In the listing, starting at the line that contains "Given: Open the Help question mark" and ending at the line that contains "Looking at the", change "Screen dimensions" to "Display size" and leave everything else as it is. Give back only those lines, without the pictures.

Data for this exercise ->
>> begin
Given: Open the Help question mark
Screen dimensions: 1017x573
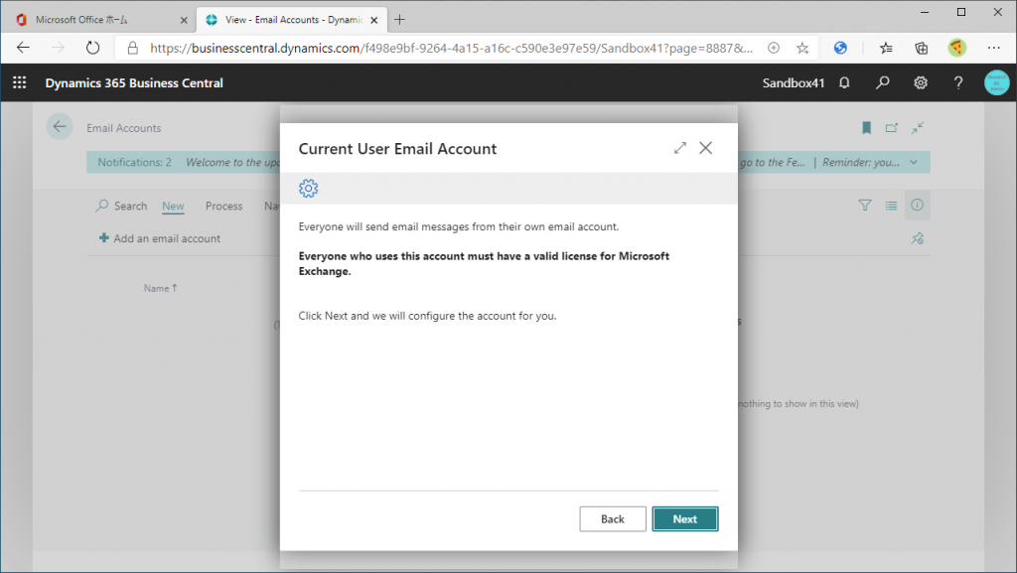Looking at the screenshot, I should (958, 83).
>> end
>> begin
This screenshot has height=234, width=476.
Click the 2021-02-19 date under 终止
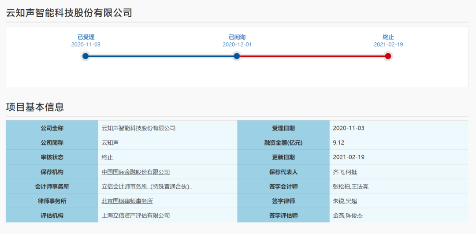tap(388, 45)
>> end
>> begin
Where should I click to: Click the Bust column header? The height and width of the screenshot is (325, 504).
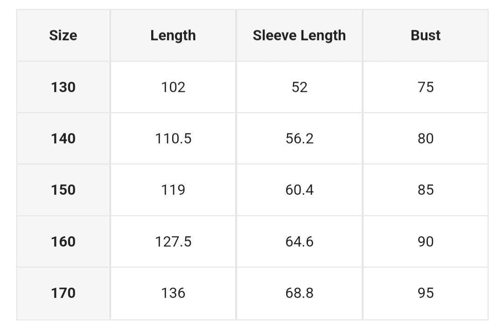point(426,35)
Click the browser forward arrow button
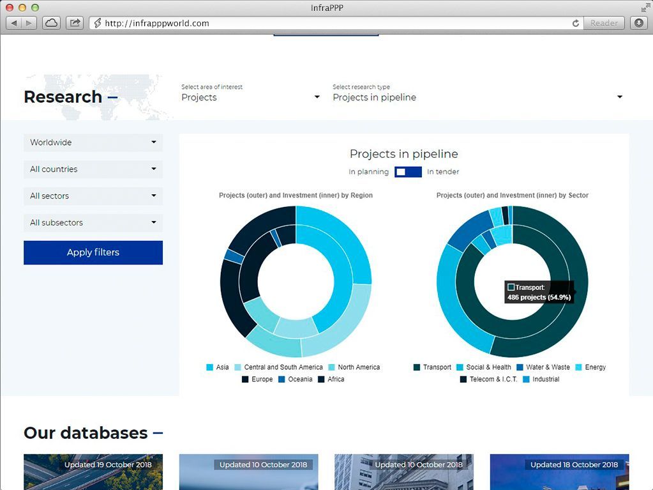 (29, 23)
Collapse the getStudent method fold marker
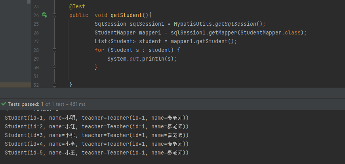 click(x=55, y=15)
>> end
Full answer ->
Given: Open the Help question mark
Display size: 1017x573
Looking at the screenshot, I should (958, 83).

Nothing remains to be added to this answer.